Album review – Nucular Animals “Nucular Animals” – August 25, 2011

Album review – Fucked Up “David Comes to Life” – August 25, 2011

Album review – Fucked Up “David Comes to Life” – August 25, 2011

Out now: Stephen Malkmus and the Jicks team up with Beck on new album Mirror Traffic

MalkmusStephen Malkmus and the Jicks

Mirror Traffic


Release date: August 23, 2011

When describing the critical-acclaim surrounding his latest release and first-time collaboration with fellow ‘90s fave Beck, Stephen Malkmus is nothing if not puzzled.

“How come these people like us?” the former Pavement singer said in a recent New York Times interview.

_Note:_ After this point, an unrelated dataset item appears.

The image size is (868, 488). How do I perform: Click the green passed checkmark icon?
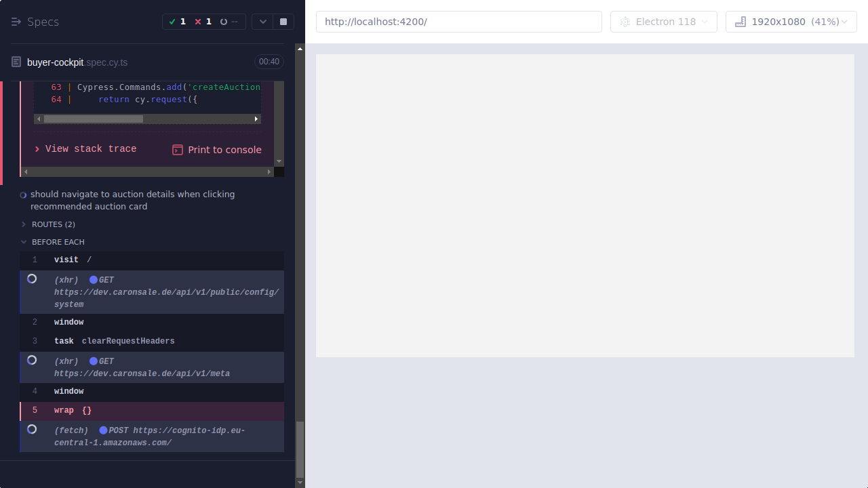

“It’s just because they’re used to us,” Beck answered. “Their resistance has been broken down.”

Well, damn it if the eccentric folkie responsible for penning the slacker anthem “Loser” isn’t right in his diagnosis.

In the midst of what appears to be an ongoing Generation X nostalgia wave, these pair of indie icons seem primed for a career resurgence of sorts.

Just look at the evidence: MTV is bringing back “Beavis and Butt-head” and “120 Minutes.” Nirvana’s seminal album Nevermind is celebrating its 20th anniversary. And even the flannel-wearing alternative stalwarts of Pearl Jam are set to premiere a documentary that spans their entire career.

What’s next? A “Reality Bites” remake starring Justin Bieber and that girl from the “Friday” video?

While I very much doubt the Bieb’s ability to pull off a scraggly Ethan Hawke imitation, one thing I do not doubt is the credentials that Mr. Malkmus and Beck bring to their latest endeavor.

For starters, fresh from his highly-publicized reunion tour with Pavement, Malkmus has apparently retained much of the lyrical absurdity and lackadaisical playing style that came to define his former indie rock group at its peak.

Take for instance one of Mirror Traffic‘s standout tracks “Senator,” which mixes lines about politics, chemical warfare and blowjobs with equal aplomb.

Elsewhere, the instrumental number “Jumblegloss” plays like what could have been a too-short outtake from the records Crooked Rain, Crooked Rain or Wowee Zowee.

Yet for all the nods to the past, the one adjective that could best be used to describe Malkmus’ current work is mature. Having already cut four albums with Jicks, this newest one lets the band build on all the progress made on 2008’s Real Emotional Trash. There’s even a noticeable ‘70s guitar tinge to “Long Hard Book” that could make it this release’s “Hopscotch Willie” only more focused and not as jam-inspired.

Watch video of Stephen Malkmus performing new tracks “Tigers” and “No One Is (As I Are Be)” on solo acoustic guitar in Paris here:

As for Beck, he’s downplayed his contributions to Mirror Traffic in the press. But according to former Jick drummer Janet Weiss, who plays on the album but left the group after its recording, the producer had a hand in almost every aspect of the recording process, including song selection.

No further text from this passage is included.